Direction — Could you render the lines as a JSON list of strings, starting with the line that contains "The height and" and going on through the line that contains "will (475, 285).", with one string per line, both end lines included, and blank lines left out?

Available data —
-----
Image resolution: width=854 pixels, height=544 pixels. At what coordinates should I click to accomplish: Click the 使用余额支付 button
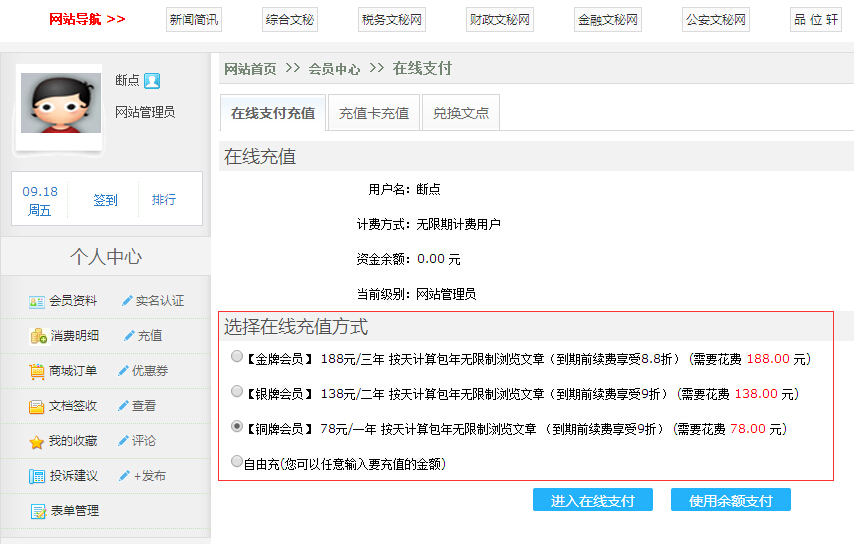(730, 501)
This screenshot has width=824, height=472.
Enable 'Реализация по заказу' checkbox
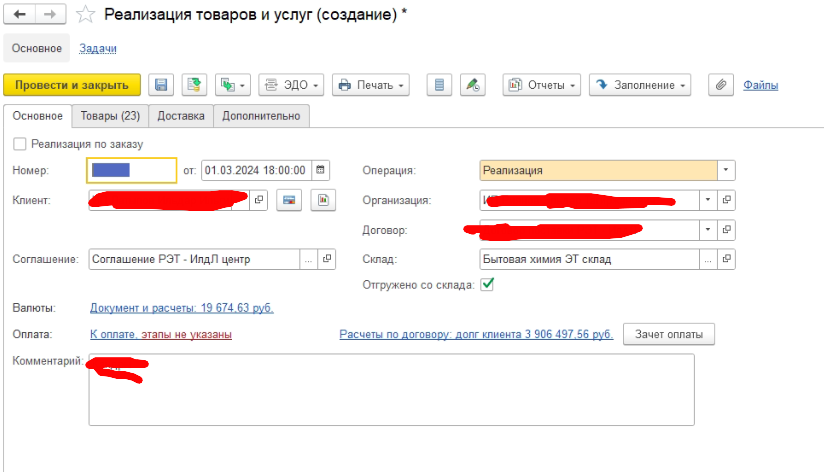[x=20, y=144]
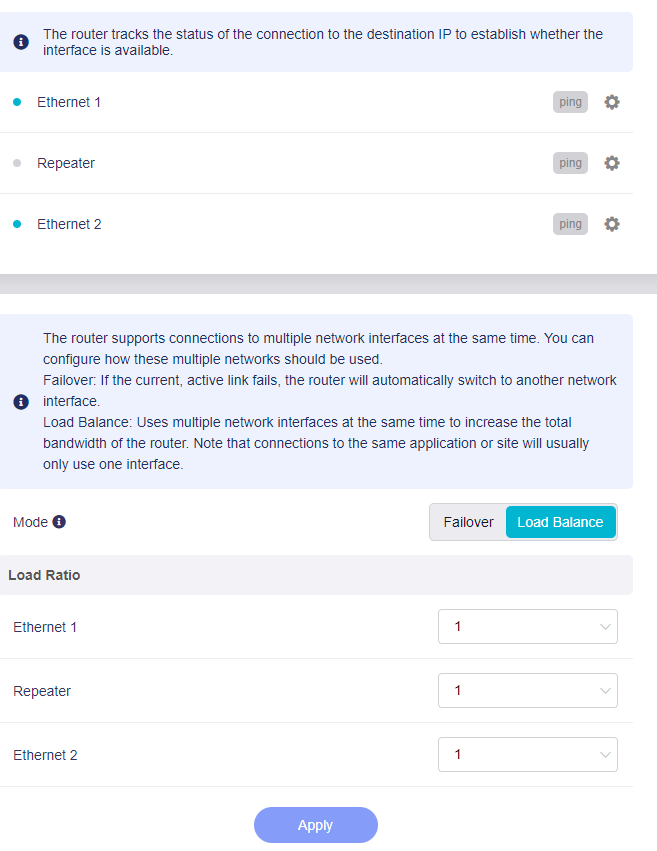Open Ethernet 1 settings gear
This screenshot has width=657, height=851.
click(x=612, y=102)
-----
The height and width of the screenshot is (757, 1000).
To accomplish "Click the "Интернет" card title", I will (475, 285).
-----
Correct result —
[
  "The height and width of the screenshot is (757, 1000).",
  "To accomplish \"Click the \"Интернет\" card title\", I will (475, 285)."
]